How do you begin to interpret a play without seeing it performed? How do you do so with only the text? THEA 1713 introduces you to the study, structures, and application of dramatic text analysis and interpretation for the actor, designer, technician, and director. Giving you the tools to take a play from the page to the stage.
This course is offered by most theatre departments throughout the state as a lower-division credit, holds the correct course number articulated with other USHE schools, and is a requirement for theatre majors.
Script Analysis is a fundamental skill for all theatrical professionals. All artistic and technical positions rely on examination and interpretation of a play text.
This course is intended to help students develop a system of analyzing and evaluating a script in terms of their theatrical requirements, their aesthetic qualities, and their interpretive potential. Students will explore the interdisciplinary nature of the production process, which includes analysis, interpretation and research.
Learners will discover how to search for playable dramatic values that reveal a central unifying pattern, which shapes a play. Playable dramatic values are defined as those features which motivate directors, designers, and actors in their work including action, character, setting, image, theme, and style. Formalist analysis uses a traditional system of classifications to break up a play into its parts in order to understand these values, their nature and relationship.

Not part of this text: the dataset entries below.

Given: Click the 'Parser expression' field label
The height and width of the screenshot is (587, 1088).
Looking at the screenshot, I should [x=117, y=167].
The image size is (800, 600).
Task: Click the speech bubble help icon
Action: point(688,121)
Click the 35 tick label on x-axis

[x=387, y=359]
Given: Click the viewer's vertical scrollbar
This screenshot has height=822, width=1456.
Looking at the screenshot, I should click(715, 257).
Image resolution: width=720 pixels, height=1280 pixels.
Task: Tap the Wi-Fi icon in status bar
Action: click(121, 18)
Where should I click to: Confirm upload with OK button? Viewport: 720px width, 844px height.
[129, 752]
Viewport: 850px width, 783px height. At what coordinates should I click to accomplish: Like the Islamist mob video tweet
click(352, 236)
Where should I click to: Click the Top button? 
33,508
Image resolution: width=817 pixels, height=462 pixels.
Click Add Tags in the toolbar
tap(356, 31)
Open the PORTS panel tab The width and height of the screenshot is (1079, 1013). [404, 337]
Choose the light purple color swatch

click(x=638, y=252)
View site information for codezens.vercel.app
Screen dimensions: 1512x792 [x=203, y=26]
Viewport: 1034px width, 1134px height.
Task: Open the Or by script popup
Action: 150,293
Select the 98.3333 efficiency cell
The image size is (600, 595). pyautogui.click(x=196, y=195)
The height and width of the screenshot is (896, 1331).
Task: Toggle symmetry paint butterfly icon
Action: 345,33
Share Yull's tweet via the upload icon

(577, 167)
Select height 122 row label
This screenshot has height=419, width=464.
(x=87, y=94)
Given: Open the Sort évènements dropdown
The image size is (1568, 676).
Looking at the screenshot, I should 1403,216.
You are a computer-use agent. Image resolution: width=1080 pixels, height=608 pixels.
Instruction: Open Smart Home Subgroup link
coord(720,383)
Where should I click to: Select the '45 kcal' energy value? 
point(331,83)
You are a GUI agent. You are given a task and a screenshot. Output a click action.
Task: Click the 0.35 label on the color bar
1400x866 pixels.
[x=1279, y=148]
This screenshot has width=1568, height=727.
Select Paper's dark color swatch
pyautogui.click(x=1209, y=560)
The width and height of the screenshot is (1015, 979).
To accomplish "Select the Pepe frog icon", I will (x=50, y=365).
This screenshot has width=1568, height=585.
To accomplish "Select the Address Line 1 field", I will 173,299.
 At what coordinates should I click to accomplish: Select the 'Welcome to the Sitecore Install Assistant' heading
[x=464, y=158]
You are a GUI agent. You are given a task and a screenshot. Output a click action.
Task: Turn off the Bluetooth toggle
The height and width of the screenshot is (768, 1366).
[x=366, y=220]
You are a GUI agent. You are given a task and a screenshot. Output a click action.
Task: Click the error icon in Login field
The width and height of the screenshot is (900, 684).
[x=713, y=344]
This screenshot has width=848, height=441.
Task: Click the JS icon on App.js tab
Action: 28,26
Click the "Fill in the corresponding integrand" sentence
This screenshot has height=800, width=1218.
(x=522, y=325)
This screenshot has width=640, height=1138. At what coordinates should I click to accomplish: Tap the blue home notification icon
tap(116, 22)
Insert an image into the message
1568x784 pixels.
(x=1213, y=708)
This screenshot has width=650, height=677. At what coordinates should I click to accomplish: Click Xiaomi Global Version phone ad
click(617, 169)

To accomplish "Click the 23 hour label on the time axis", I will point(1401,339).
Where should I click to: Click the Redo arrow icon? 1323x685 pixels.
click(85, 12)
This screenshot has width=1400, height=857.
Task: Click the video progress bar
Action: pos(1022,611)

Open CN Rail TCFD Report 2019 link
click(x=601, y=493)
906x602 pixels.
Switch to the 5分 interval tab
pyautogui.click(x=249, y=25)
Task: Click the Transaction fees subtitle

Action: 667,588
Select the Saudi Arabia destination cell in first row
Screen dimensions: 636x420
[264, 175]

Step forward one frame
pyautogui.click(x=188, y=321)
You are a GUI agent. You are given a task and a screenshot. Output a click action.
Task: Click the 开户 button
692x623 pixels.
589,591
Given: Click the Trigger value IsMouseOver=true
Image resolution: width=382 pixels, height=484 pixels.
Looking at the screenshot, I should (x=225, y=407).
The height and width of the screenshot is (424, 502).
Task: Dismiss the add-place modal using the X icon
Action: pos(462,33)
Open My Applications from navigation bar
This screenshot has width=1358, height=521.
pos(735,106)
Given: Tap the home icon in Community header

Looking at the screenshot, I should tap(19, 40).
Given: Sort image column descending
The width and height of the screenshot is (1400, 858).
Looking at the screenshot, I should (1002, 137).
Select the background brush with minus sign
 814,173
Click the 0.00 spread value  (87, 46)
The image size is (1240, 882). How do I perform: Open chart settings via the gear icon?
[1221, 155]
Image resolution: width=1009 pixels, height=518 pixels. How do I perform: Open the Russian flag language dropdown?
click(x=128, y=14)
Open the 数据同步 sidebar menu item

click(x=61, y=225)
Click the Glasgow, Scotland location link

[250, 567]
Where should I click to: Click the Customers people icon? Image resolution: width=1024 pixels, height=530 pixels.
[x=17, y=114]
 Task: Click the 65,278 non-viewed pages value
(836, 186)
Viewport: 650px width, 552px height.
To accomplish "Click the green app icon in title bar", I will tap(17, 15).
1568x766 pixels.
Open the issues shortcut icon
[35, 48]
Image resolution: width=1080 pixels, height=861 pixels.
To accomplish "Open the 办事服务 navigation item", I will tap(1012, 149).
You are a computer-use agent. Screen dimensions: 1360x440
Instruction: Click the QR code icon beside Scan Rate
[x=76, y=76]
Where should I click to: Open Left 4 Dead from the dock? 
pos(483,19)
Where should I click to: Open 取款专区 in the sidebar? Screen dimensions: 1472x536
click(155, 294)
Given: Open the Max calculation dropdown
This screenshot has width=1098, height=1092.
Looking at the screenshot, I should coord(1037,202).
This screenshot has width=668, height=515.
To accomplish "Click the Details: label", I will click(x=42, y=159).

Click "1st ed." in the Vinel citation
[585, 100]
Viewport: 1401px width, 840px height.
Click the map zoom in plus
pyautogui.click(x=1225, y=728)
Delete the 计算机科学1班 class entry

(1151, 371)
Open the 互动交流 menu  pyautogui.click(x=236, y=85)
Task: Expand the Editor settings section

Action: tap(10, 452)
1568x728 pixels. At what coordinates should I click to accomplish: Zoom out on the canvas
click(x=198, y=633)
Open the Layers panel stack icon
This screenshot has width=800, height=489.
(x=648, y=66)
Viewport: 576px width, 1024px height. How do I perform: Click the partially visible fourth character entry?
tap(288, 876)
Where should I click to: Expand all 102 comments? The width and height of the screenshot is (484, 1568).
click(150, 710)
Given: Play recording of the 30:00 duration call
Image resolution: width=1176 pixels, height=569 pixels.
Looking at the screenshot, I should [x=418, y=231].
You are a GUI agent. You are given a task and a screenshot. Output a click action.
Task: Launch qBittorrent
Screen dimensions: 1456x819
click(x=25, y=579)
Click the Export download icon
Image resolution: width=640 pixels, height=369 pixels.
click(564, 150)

Students will also investigate a range of other forms of analysis including (but not limited to); textual, historical, psychological, mythological, biographical, moral and philosophical, archetypal, feminist, structuralism, and rhetorical, to grasp a play’s meaning and put it to use.
Learners will demonstrate their proficiency of their methods through quizzes, exams, and group projects throughout the semester.
Students will be required to read selected representative plays. Such plays could include but not be limited to:
• Antigone, by Sophocles
• Hamlet, by William Shakespeare
• The Glass Menagerie, by Tennessee Williams
• Fences, by August Wilson
• Last Days of Judas Iscariot, by Stephen Adly Guirgis
This class will encourage and accommodate a wide variety of approaches, source materials, and cultural lenses.